Reproduce exactly the lines of the material beneath, from the line that contains "This screenshot has width=1290, height=984." to the line that contains "Collapse the Watercolors layer legend", both included, and no other lines.
*** Provided material ***
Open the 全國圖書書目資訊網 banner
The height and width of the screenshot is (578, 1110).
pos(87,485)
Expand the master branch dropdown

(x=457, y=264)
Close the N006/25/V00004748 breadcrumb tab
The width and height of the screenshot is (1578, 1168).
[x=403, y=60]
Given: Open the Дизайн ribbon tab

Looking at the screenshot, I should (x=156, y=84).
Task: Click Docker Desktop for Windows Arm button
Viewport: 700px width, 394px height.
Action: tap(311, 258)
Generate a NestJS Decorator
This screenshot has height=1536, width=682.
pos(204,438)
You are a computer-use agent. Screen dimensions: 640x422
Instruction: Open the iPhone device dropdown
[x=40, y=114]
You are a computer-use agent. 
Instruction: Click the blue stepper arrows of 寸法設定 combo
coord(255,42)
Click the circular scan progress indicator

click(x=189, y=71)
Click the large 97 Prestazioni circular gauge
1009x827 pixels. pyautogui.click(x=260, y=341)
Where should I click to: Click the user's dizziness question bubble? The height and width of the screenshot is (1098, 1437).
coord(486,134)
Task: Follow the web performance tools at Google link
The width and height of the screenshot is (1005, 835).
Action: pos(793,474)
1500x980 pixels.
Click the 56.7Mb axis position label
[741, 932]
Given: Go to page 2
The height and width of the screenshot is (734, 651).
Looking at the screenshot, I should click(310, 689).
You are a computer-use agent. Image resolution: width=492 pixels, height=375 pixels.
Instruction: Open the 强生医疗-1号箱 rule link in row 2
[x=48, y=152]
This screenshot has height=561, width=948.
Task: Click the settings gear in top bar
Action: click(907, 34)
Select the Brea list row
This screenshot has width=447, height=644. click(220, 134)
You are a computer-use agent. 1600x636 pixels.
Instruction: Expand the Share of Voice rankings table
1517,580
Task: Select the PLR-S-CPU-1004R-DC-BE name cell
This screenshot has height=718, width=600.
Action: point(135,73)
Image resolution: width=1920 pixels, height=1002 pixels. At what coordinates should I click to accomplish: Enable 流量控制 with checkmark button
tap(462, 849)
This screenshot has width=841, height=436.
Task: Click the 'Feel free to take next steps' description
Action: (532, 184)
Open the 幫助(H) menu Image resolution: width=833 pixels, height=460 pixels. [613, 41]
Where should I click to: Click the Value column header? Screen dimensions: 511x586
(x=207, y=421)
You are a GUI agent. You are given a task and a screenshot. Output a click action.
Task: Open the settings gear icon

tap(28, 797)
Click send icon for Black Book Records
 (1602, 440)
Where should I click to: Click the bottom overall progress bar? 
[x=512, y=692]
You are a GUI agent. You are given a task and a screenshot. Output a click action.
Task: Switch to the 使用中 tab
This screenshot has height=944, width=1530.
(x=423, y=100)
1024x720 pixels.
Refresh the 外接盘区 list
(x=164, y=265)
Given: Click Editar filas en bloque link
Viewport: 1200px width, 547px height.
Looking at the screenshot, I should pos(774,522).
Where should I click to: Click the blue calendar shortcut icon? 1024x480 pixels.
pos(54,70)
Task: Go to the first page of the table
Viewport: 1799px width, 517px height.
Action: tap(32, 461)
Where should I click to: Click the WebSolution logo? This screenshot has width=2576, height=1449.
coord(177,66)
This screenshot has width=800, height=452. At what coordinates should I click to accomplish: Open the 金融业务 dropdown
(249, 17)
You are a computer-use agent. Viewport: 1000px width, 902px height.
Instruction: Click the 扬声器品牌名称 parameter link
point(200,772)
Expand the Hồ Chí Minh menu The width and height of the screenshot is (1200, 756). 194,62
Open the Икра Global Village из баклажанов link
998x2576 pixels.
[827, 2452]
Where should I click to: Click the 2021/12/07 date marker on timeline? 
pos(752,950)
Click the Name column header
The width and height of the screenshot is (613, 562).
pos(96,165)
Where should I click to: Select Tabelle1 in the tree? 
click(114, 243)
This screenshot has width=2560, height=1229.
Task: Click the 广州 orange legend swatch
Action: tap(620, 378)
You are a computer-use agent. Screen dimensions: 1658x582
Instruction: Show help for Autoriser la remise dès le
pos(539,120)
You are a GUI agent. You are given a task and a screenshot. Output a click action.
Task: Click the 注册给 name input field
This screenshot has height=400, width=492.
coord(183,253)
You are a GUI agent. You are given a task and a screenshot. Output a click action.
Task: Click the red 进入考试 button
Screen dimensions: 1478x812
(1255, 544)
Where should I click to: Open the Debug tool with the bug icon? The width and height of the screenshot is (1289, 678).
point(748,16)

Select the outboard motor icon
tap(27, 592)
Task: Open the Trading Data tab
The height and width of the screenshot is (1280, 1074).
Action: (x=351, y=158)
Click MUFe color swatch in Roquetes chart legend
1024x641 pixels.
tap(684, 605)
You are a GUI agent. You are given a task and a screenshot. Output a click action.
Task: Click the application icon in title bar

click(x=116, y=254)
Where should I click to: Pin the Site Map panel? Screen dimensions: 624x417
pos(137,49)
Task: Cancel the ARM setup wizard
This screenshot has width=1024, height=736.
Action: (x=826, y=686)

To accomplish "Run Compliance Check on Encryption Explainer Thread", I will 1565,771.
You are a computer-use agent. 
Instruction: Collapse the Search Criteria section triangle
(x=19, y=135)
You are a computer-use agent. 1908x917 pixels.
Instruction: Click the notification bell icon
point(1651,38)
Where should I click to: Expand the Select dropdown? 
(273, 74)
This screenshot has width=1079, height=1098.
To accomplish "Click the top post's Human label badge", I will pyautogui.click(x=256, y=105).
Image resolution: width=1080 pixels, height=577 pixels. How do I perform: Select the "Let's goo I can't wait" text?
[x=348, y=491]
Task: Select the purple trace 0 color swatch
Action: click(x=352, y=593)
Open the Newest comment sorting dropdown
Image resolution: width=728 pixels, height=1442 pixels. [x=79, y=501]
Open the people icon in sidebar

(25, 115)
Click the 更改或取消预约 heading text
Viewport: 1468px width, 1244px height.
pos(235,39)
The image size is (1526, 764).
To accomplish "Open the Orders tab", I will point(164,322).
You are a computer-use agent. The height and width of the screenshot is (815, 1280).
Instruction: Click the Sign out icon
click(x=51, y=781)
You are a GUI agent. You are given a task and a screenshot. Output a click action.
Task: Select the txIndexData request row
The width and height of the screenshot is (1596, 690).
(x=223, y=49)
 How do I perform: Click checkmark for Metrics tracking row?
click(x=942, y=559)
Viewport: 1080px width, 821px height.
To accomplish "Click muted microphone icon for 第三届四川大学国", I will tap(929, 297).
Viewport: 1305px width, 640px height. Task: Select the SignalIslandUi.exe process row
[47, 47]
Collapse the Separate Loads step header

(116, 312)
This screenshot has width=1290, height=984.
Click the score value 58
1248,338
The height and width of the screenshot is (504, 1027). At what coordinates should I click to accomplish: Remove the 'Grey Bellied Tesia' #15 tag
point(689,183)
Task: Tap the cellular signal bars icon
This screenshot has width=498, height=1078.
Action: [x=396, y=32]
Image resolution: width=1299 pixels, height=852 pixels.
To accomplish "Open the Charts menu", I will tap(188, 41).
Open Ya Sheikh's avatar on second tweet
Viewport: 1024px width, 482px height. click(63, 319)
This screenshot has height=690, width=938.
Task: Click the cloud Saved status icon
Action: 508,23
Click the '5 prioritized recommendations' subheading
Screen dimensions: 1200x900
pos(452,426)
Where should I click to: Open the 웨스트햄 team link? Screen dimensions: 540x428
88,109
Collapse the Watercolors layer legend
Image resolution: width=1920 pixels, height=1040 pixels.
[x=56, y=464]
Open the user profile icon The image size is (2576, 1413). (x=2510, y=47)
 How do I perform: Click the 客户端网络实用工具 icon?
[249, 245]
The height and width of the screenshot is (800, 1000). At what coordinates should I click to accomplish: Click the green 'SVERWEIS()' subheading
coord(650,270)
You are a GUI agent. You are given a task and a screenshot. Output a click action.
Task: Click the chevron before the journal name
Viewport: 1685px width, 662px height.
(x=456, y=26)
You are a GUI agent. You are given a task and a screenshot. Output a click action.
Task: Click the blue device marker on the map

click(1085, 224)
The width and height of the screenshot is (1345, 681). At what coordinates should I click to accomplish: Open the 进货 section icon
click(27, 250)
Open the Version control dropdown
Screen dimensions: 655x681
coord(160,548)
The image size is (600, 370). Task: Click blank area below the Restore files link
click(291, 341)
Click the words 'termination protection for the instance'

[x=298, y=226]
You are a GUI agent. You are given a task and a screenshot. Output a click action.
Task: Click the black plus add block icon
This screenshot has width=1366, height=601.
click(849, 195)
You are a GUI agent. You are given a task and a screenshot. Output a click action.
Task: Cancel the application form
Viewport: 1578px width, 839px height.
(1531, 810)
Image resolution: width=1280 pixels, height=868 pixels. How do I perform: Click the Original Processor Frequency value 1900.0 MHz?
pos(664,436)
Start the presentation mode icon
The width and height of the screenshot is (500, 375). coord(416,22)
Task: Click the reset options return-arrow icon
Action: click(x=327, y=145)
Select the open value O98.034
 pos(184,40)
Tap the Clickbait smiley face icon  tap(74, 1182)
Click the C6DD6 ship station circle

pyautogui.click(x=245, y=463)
*** End of Provided material ***
**Your response**
This screenshot has width=1290, height=984.
Click the score value 58
1248,338
The height and width of the screenshot is (504, 1027). At what coordinates should I click to accomplish: Remove the 'Grey Bellied Tesia' #15 tag
point(689,183)
Task: Tap the cellular signal bars icon
This screenshot has width=498, height=1078.
Action: [x=396, y=32]
Image resolution: width=1299 pixels, height=852 pixels.
To accomplish "Open the Charts menu", I will tap(188, 41).
Open Ya Sheikh's avatar on second tweet
Viewport: 1024px width, 482px height. click(63, 319)
This screenshot has height=690, width=938.
Task: Click the cloud Saved status icon
Action: 508,23
Click the '5 prioritized recommendations' subheading
Screen dimensions: 1200x900
pos(452,426)
Where should I click to: Open the 웨스트햄 team link? Screen dimensions: 540x428
88,109
Collapse the Watercolors layer legend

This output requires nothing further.